配達ボランティアで飲食店を支援する(左から)安藤慎さん、佐藤好範さん、菅原賢史さん、西脇道我さん=鳥栖市の妙善寺

 新型コロナウイルス感染症による売上減に苦しむ市内の飲食店を応援しようと、鳥栖市の妙善寺住職の菅原賢史さん(41)ら有志4人が、ボランティアで配達を手伝っている。「目立つ車でPRしよう」と菅原さんは檀家回りで使うパキスタン製のオート三輪を走らせ、付いた愛称が「O・D・P」(お坊さんデリバリープロジェクト)。「飲食店は“鳥栖の顔”。元気にするお手伝いができれば」と語る。

 鳥栖市のテイクアウト情報サイト「とっとっと」に加わる飲食店のうち7店の配達を手伝っている。菅原さんが運転し、店の従業員が後部座席に同乗して料理を運び、集金する。オート三輪は水色とピンクの“サガン鳥栖仕様”の特注品で「オート三輪で来てほしい」とご指名も受ける。

 この活動に、戒円寺副住職の佐藤好範さん(40)、就労支援事業所ふくろう鳥栖事業所の西脇道我さん(38)、炭火居酒屋ひげぶたの安藤慎さん(36)も賛同。注文が多い週末などは2台目、3台目の配達車が出動する。

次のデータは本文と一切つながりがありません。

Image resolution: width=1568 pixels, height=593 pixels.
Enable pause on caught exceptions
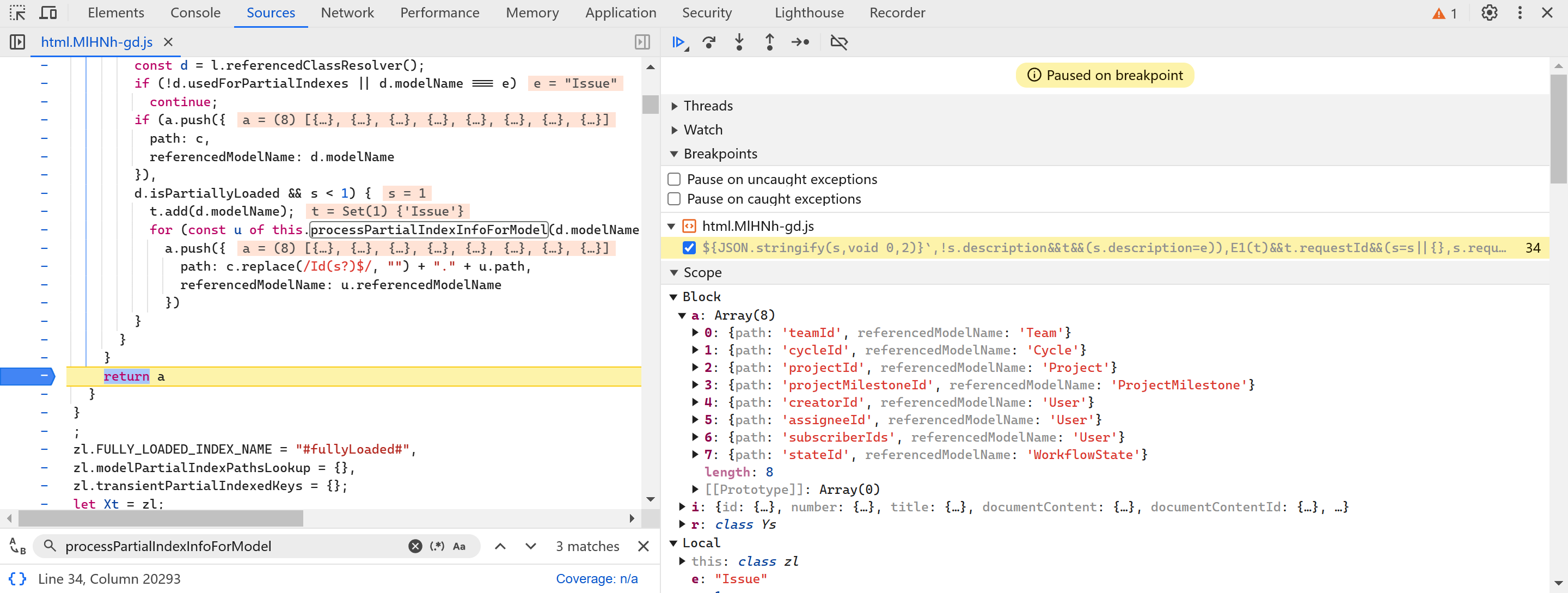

 日頃の檀家回りで市内の地理は詳しく、「お坊さんとデリバリーの相性の良さに、われながら驚いています」という菅原さん。自身1歳半の息子がおり、「子育て世代や交通手段がない人にとって、温かいものが家に届くサービスは便利。ビジネスや新たな仕組みとして成り立たないか社会実験にもなれば」と話している。